Key DLP best practices

Beyond solutions, organizations need to embed DLP discipline through processes like:

  • Ongoing scanning – Regularly scan for sensitive data in repositories, new systems and user endpoints
  • Backups – Maintain secure, encrypted backups to enable restoration after incidents
  • Access limitations – Allow only authorized users and devices to access confidential data based on least privilege
  • BYOD policies – Have stricter DLP controls for BYOD devices compared to managed devices
  • Secure transmission – Enforce encryption for data in motion, and data at rest where viable
  • Secured deletion – Retire old devices safely using techniques like disk wiping to prevent data recovery
  • DLP training – Educate staff regularly on DLP policies and their joint responsibility
  • Separation of duties – Ensure no single user has end-to-end data access. Distribute privileges.
  • Minimize data copies – Reduce duplication of sensitive data across environments to limit exposure.

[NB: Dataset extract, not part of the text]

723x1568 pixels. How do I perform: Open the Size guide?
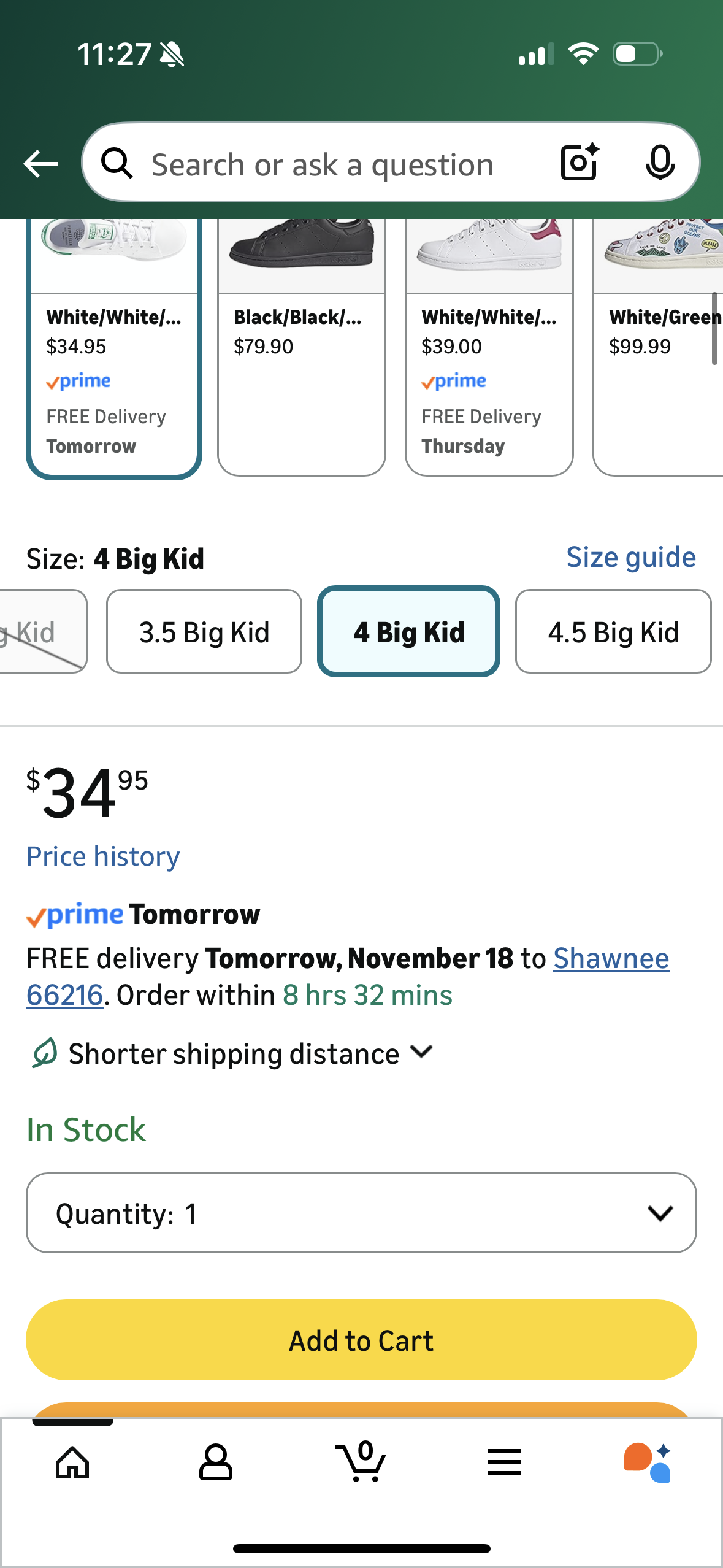[x=631, y=557]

The role of user behavior analytics

Aligning DLP monitoring to actual user activity provides valuable risk context. Analyzing behaviors like

  • Accessing unusual data volumes
  • Access during odd hours
  • Copy-pasting data to personal apps
  • Repeated failed login attempts
  • Downloading huge files

can reveal compromised credentials or malicious intent. User behavior analytics (UBA) leverages machine learning to baseline normal activities and detect anomalies in real-time.

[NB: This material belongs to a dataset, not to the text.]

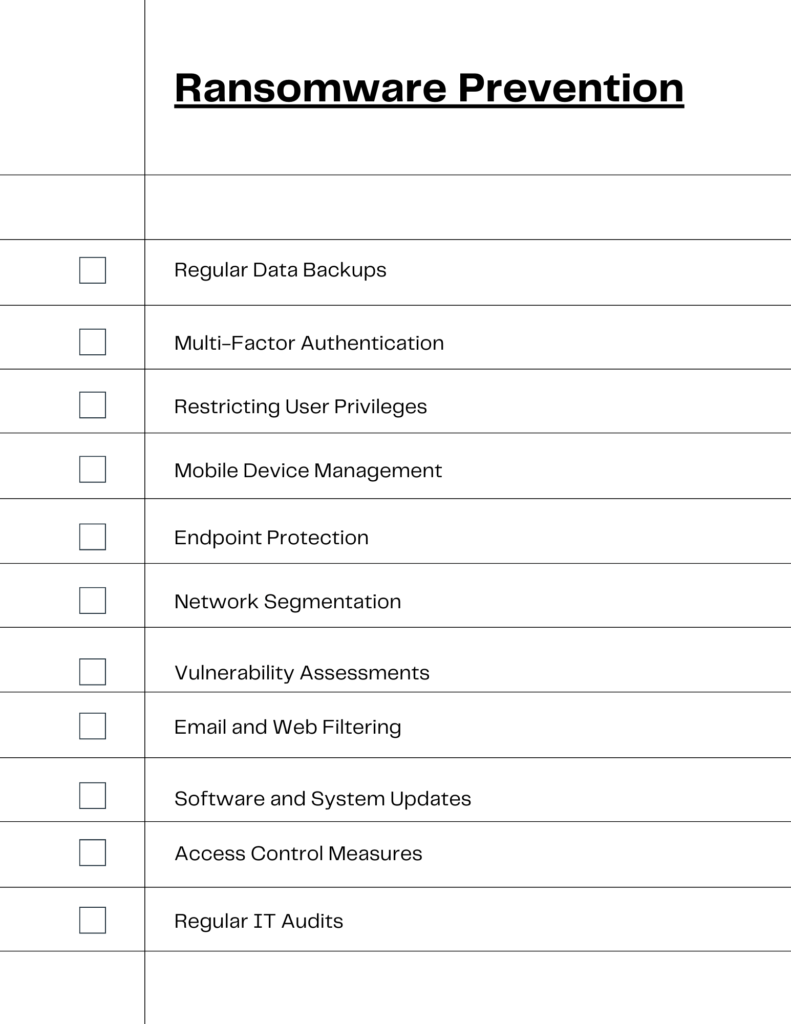Select Access Control Measures text
This screenshot has width=791, height=1024.
[298, 854]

UBA provides dynamic risk scoring of users based on activity patterns. Combining UBA with DLP enhances threat detection and enables adaptive access controls.

Creating a data classification taxonomy

A well-defined classification schema is essential to categorize data correctly and consistently across the organization so that protections can be applied accordingly. A data taxonomy matrix may comprise categories like:

Classification Categories Examples
Public – Marketing content
– Public product info
– Brochures
-Blogs, whitepapers
Internal – Internal communications
– Process docs
– Internal newsletters
-Work instructions
Confidential – Customer data
– HR records
– Financial data
– Account information
– Salaries
– Invoices
Restricted – Trade secrets
– IP, source code
– Secret formulas
– Product design docs

Classifications should be defined in policies and embedded into DLP systems to enable automatic tagging. Regular audits help verify correct classification and any policy gaps.

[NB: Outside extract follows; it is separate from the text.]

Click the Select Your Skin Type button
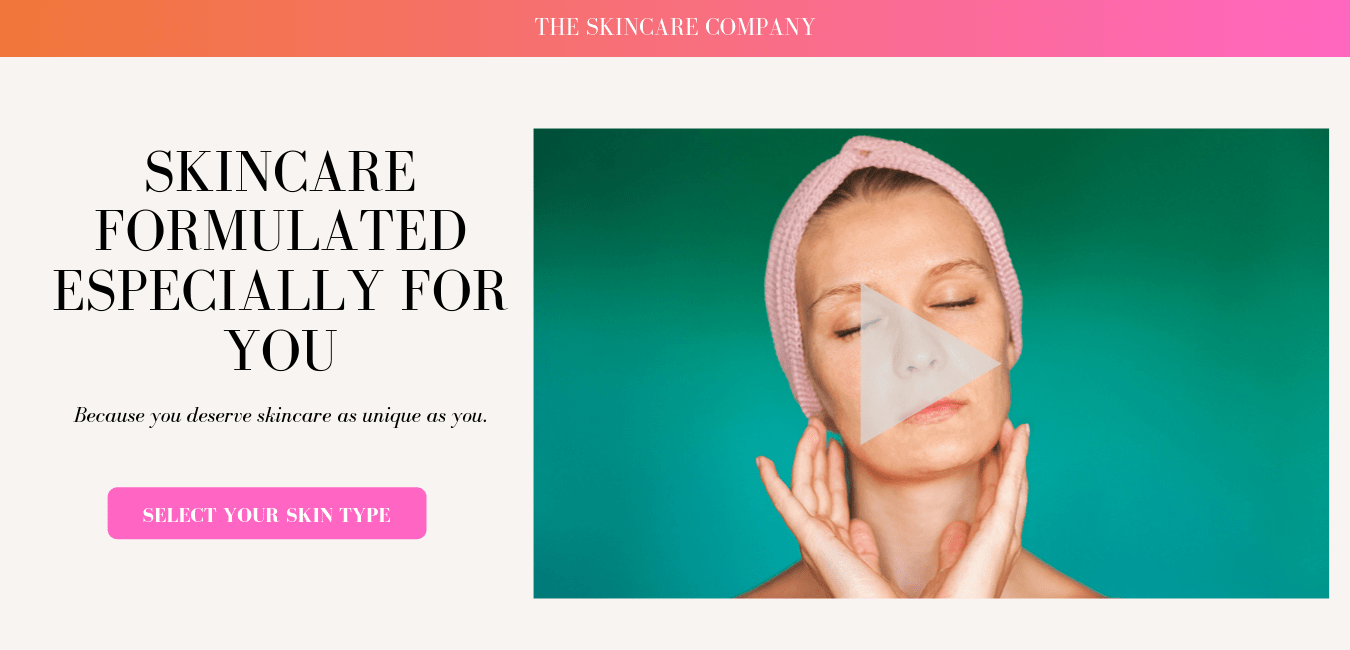 click(x=267, y=513)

Key questions when evaluating DLP solutions

Key parameters to assess when comparing vendor DLP offerings:

  • Breadth of coverage across endpoints, networks, cloud apps and data repositories
  • Precision of sensitive data discovery across unstructured and structured data
  • Accuracy of policy violation detection with low false positives
  • Interoperability with the organization’s ecosystem – OS, databases, infrastructure etc.
  • Flexibility around custom data types, lexicon configuration etc.
  • Automation capabilities for faster deployment and scalability
  • User behavior analytics for risk-based analysis
  • Dashboard and reporting for compliance needs
  • Data protection techniques like encryption, tokenization, masking etc.
  • Support options, training resources and implementation assistance
  • Cost structure aligning with unique needs

The goal is to select solutions that provide comprehensive coverage, precision detection, ease of use and superior protection capabilities for sensitive data.

Conclusion

A holistic data loss prevention program requires an integrated strategy spanning people, processes and technology controls. Core elements include data discovery, policy definition, technical enforcement and incident response. By deploying the right mix of network, endpoint, cloud and storage solutions; conducting regular user training; and embedding DLP discipline into data handling processes, organizations can secure their sensitive information against internal and external threats.